Dataset records

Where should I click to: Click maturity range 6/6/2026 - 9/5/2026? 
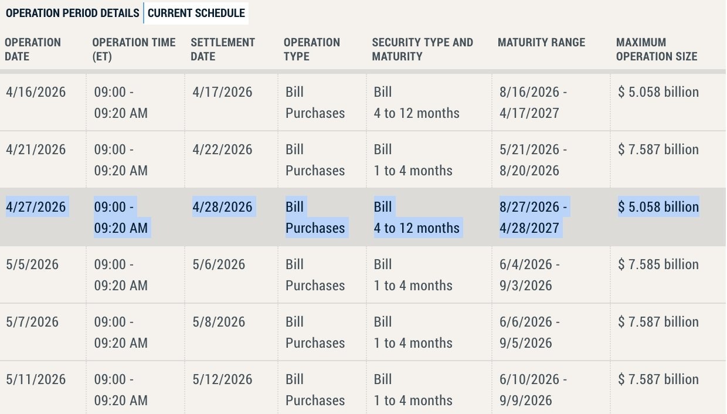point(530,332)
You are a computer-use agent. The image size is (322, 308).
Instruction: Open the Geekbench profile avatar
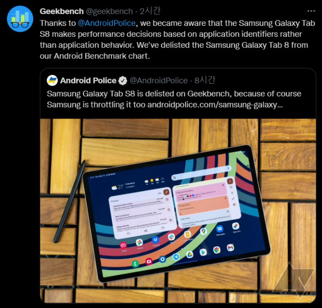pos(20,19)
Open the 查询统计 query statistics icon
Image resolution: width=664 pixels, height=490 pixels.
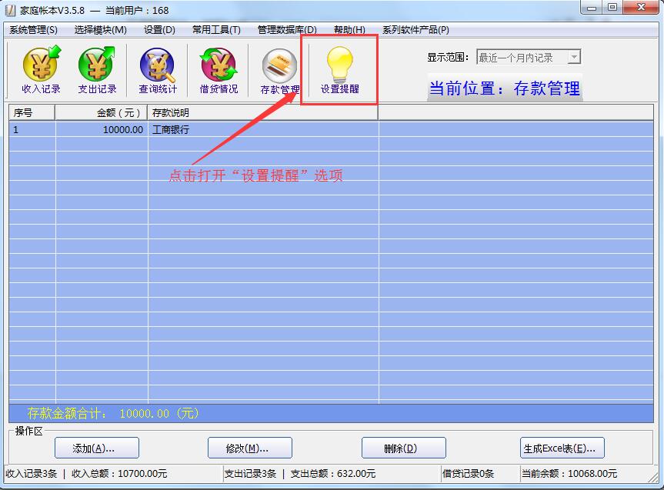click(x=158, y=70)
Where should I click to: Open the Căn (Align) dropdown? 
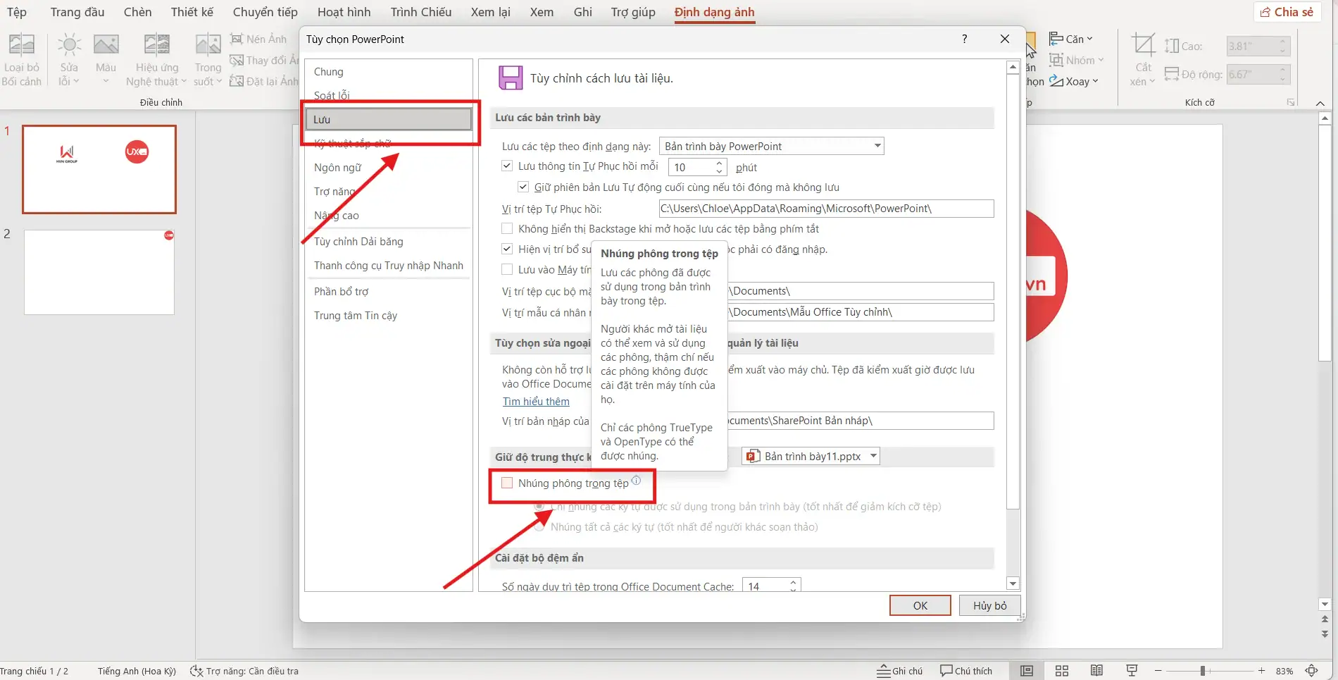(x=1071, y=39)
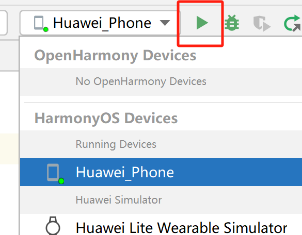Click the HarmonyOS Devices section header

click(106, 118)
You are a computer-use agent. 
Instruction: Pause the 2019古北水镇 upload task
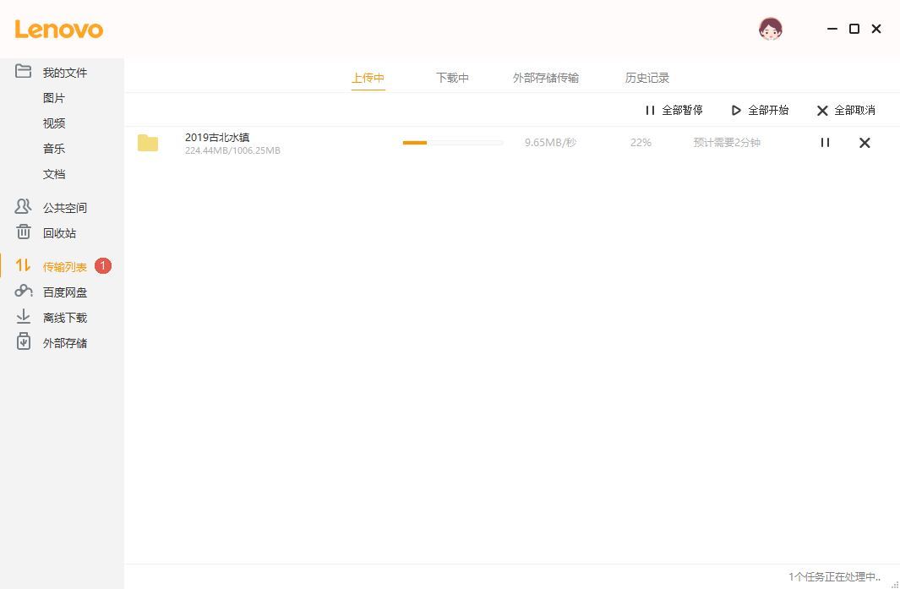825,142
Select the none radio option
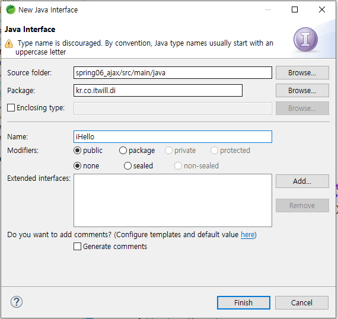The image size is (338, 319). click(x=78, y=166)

Your instructions
Where does the string "computer" appear in the records? Copy every line that holds it.

Response below
You are a computer-use agent. The image size is (322, 308).
You are a computer-use agent. 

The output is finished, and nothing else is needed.